Earlier this year, a dispute between China and Lithuania pushed the EU to level a case at the WTO. It accused Beijing of “discriminatory trade practices against Lithuania” in retaliation for what Beijing views as a violation by the Baltic state of its “One China” principle, by which it claims self-ruled Taiwan as its sovereign territory.
The greatest financial casualty was the long-awaited trade deal between the EU and China, which stalled last year after being caught in the crossfire of a sanctions exchange. Beijing slapped penalties on EU lawmakers and bodies, European think tanks and independent scholars after the EU sanctioned four Chinese officials for alleged abuses in Xinjiang.
But the damage was greater than just the deal.
“This overreaction (from Beijing) was not a wise move,” said Ingrid d’Hooghe, a senior research associate at the Netherlands-based think tank Clingendael, pointing to the harmful effect on public opinion.
“China’s strategy toward Europe was falling apart and it apparently didn’t understand that all these actions – the over-reactive sanctions, coercive diplomacy – in the end worked against China’s diplomatic goals … and also pushed Europe closer to the United States,” she said.
While these actions may have pushed a shift in European thinking with clear economic consequences, they added up for Beijing’s Foreign Ministry, according to Henry Gao, a professor at Singapore Management University’s Yong Pung How School of Law.
“For them, the cold relationship is a necessary price and it is more important to make political points,” he said.
It is China’s most recent calculations over how to respond to Russia’s war in Ukraine that may end up the most costly when it comes to European ties.
As European countries and the US united in support of Ukraine, China refused to condemn the war – instead bolstering its relationship with Russia and joining the Kremlin in finger-pointing at the US and NATO.
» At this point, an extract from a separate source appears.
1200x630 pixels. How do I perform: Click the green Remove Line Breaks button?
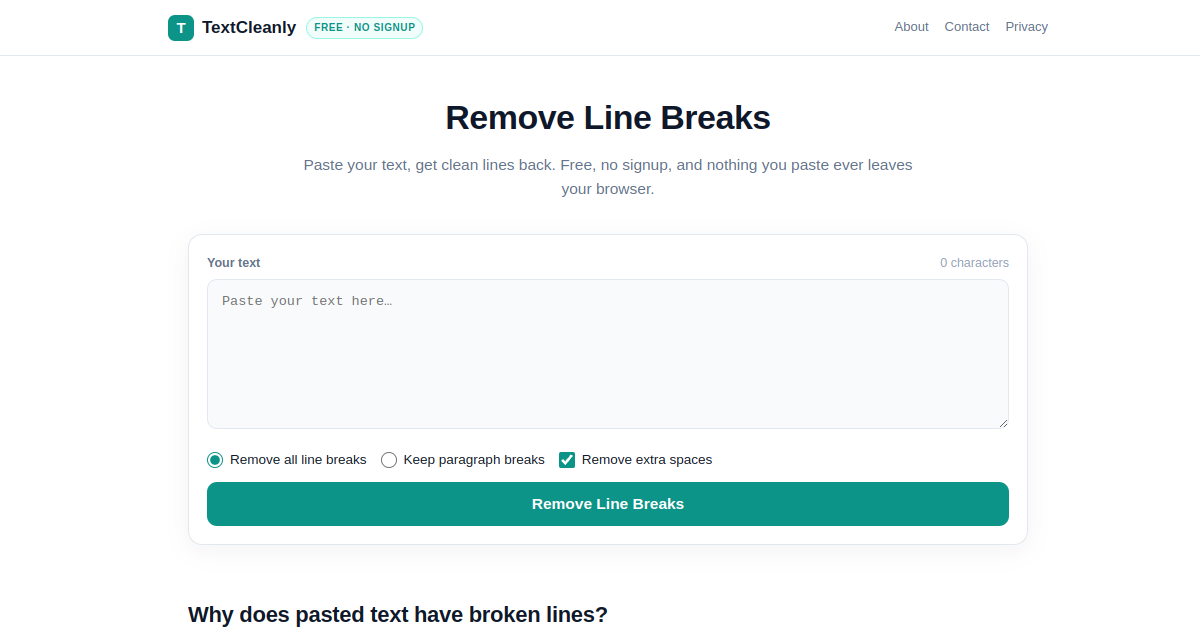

There were leading policy analysts in China who understood the negative consequences China’s position would have on its European ties, according to Li Mingjiang, an associate professor and Provost’s Chair in International Relations at Nanyang Technological University’s S. Rajaratnam School of International Studies in Singapore. But that assessment may have been “underestimated” by decision makers, Li said.
Calculations about the geopolitical importance of ties with Russia, and also the close bond between Xi and Russian President Vladimir Putin also likely came to bear, he added.
“It’s a really huge dilemma for China … and they couldn’t afford any major negative consequences on the China-Russia strategic partnership. That imperative really prevailed,” Li said.
There has been acknowledgment of China’s myopia among mainland scholars,
Chen Dingding, founding director of the Intellisia Institute think tank in Guangzhou, wrote in a coauthored article in The Diplomat, that the risks of the war in Ukraine are “not fully understood in China,” where officials and academics had failed to acknowledge the “shock” that death and destruction in Ukraine would bring Europeans.
“The geographic as well as emotional proximity of the war will fundamentally change European sentiments toward common security, economic dependencies, and national sovereignty for years to come,” Chen and his international group of coauthors wrote.
However, strong voices within many countries do continue to advocate a balanced approach to China, according to d’Hooghe. The future may bring not a decoupling, she said, but rather a recalibration within Europe of how to collaborate with China while keeping an eye on security and balance.
“But right now – and this is also true with the European relationship with Russia – normative considerations seem to weigh heavier than economic interests,” she said.